[Htmlparser-developer] Integration Release 1.3-20020112 is out
Brought to you by:
derrickoswald
From: Somik R. <so...@ya...> - 2003-01-13 04:50:15
|
Hi Folks, This week's integration release is out. This release has significant contributions from Derrick Oswald and Josh Kerievsky. Derrick is building a nice UI for the parser - and making tons of improvements. Thanks to Josh's insight, we have done some major refactorings on the scanners - resulting in a massive drop in code duplication. Here are some statistics - the scanners package in the last release had 1693 lines of code. In the current release, this has dropped to 1300 lines of code.
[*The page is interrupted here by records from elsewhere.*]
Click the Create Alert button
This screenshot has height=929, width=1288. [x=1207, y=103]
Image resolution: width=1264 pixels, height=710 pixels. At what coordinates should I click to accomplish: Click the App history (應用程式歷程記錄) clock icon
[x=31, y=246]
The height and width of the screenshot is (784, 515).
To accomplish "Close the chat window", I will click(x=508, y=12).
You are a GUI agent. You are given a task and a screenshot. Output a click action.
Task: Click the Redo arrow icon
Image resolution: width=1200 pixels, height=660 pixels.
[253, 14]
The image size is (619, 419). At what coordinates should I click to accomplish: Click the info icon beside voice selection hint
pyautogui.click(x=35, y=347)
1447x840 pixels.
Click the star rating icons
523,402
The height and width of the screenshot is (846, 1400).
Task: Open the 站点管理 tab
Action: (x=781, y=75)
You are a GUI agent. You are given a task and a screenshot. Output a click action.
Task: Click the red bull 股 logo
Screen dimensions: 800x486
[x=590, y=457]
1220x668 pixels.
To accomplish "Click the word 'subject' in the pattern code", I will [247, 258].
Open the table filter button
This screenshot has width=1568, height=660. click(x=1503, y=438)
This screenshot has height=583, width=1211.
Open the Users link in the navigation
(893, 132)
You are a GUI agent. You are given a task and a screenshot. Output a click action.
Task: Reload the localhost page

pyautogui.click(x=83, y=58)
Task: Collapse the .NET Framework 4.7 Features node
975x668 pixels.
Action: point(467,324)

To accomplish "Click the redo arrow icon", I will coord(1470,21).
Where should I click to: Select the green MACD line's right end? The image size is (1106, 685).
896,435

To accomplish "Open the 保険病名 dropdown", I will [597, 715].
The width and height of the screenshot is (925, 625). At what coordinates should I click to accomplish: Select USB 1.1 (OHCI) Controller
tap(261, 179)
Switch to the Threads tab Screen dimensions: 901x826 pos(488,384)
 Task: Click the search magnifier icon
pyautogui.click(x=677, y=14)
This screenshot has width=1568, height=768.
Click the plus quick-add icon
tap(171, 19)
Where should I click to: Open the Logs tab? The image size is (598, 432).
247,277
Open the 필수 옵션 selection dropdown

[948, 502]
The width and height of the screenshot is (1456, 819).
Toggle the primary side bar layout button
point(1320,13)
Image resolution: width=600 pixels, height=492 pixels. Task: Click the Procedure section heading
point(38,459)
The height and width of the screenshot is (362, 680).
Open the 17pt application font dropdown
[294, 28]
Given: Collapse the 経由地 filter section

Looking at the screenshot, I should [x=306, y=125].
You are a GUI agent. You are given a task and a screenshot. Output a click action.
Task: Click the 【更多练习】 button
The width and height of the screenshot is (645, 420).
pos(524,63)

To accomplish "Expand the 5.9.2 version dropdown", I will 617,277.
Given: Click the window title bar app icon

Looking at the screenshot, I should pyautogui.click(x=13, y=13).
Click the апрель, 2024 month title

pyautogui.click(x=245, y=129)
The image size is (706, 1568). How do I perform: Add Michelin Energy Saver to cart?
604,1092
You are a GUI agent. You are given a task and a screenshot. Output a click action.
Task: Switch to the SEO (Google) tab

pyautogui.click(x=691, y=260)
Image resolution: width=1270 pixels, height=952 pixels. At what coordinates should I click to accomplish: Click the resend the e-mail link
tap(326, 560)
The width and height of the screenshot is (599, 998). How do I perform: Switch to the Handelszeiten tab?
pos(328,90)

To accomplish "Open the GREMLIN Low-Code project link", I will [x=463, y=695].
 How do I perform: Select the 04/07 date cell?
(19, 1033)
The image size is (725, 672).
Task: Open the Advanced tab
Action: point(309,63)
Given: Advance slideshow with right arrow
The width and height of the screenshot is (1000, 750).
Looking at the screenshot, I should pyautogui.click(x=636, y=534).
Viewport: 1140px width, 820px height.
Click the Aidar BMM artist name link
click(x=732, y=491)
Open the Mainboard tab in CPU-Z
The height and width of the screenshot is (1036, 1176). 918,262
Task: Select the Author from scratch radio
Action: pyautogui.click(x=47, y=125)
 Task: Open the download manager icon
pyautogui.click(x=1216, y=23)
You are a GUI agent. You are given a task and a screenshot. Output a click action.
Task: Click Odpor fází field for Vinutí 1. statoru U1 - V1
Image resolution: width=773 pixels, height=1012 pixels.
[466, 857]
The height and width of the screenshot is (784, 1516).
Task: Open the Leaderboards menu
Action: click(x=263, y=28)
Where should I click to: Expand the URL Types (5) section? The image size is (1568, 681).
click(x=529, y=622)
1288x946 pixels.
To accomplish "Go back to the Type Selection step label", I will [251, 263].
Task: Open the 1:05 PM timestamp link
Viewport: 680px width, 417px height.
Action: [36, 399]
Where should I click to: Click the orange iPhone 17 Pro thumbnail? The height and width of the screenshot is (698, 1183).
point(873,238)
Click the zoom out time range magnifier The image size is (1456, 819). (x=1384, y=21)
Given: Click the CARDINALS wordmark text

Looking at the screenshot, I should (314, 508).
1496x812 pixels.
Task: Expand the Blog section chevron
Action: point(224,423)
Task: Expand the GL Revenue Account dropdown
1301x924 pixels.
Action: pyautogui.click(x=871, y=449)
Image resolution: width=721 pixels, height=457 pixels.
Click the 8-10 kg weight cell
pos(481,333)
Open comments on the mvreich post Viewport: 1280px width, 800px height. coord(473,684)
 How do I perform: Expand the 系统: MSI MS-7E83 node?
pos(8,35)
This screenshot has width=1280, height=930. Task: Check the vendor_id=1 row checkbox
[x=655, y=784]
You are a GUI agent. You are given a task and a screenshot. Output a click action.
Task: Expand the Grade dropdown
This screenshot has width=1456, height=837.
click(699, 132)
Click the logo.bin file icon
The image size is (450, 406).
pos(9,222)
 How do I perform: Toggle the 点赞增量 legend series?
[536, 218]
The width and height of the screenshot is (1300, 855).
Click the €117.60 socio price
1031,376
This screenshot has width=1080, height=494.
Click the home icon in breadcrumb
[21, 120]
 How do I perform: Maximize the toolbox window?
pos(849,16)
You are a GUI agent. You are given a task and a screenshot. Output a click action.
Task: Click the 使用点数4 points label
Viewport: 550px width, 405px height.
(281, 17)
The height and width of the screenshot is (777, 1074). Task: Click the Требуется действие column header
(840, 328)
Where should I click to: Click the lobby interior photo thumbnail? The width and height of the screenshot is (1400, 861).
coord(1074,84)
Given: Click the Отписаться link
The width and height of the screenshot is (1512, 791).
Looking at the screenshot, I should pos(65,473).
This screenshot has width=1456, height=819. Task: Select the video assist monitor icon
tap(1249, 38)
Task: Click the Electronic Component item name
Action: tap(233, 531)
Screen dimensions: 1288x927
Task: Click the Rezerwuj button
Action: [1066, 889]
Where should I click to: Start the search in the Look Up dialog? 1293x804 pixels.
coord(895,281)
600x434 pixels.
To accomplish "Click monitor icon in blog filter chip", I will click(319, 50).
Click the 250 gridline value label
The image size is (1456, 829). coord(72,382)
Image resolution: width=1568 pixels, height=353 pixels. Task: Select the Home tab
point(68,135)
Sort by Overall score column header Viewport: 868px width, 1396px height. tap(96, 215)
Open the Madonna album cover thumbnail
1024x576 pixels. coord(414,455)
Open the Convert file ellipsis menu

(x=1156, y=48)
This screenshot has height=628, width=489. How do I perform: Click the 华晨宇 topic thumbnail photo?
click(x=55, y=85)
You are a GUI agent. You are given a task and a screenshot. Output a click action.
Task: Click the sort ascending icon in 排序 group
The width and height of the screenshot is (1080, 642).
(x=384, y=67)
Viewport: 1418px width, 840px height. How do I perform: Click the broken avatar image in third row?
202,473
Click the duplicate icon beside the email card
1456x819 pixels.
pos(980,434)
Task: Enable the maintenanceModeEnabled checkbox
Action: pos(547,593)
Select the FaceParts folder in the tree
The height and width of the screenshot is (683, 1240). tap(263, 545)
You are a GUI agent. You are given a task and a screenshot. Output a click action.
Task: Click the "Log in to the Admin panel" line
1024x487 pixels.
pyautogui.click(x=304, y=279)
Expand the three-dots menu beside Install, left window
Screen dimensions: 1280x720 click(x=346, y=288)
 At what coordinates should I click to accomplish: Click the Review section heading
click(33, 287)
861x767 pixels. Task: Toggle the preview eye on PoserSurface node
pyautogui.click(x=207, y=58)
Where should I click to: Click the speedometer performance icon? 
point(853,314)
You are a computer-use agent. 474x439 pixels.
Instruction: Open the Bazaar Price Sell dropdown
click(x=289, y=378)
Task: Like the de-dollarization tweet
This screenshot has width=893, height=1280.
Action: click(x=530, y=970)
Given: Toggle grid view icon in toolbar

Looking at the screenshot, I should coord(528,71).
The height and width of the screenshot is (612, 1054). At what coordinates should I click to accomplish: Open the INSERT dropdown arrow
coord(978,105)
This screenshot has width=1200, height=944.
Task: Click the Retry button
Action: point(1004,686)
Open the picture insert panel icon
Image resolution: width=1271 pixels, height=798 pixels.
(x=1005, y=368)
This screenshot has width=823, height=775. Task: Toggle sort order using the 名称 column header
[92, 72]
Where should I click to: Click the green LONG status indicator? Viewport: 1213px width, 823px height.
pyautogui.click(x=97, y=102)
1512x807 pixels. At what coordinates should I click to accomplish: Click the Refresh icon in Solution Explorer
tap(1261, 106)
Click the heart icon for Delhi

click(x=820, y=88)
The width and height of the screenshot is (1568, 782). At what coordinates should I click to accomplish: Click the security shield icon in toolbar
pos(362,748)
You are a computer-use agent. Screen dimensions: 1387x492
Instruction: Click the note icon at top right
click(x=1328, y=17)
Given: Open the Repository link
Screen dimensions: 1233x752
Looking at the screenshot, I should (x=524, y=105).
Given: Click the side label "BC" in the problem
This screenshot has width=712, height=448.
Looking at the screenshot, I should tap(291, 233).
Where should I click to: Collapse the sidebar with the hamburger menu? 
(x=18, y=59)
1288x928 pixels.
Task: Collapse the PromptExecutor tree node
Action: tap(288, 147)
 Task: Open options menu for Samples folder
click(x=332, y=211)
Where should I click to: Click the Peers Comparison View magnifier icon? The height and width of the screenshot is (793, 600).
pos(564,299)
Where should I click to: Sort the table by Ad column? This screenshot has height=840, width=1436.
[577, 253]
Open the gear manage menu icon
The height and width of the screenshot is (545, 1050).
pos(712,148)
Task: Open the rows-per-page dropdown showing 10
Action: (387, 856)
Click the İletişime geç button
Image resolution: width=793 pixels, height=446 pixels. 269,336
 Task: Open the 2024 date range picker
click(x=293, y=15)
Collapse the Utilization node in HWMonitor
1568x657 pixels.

We have a new class HTMLCompositeTagScanner which does the hard-work for picking up child tags. Most scanners use this code. HTMLTagScanner too does some useful work- and from this release, new scanners dont need to override evaluate() or scan(). Take a look at the refactored scanner code and you might be surprised with its size and simplicity. Here's the change log : Integration build 1.3 - 20030112 -------------------------------- [1] Assume charset is correct for JVM's without Charset class to check it [2] Beanize the parser [3] Switch to swingui junit runner by default [4] Half baked beans [5] Fix javadoc warnings in JDK 1.4 [6] Added StringFindingVisitor + test code + new visitors packages [7] Fixed bug 659723, but HTMLStringNode is not thread-safe anymore. [8] JDK 1.2 compilability [9] Modified HTMLEnumeration interface (made less verbose) [10] Added HTMLCompositeTagScanner [11] Refactored following scanners to use HTMLCompositeTagScanner : (i) HTMLStyleScnner (ii) HTMLSelectScanner (iii) HTMLFrameSetScanner (iv) HTMLTitleScanner (v) HTMLTextAreaScanner (vi) HTMLScriptScanner (vii) HTMLFrameSetScanner [12] Made StringNode the last parse attempt, so now Reader trys in this order: remark tag endtag string (this will return more HTMLStringNode objects than it did before). [13] Improve speed by performing tag/string triage based on '<' as next character. [14] Refactored HTMLTagScanner. The following scanners use refactored code: (i) HTMLBaseHREFScanner (ii) HTMLDoctypeScanner (iii) HTMLFrameScanner (iv) HTMLJspScanner (v) HTMLMetaTagScanner Regards, Somik |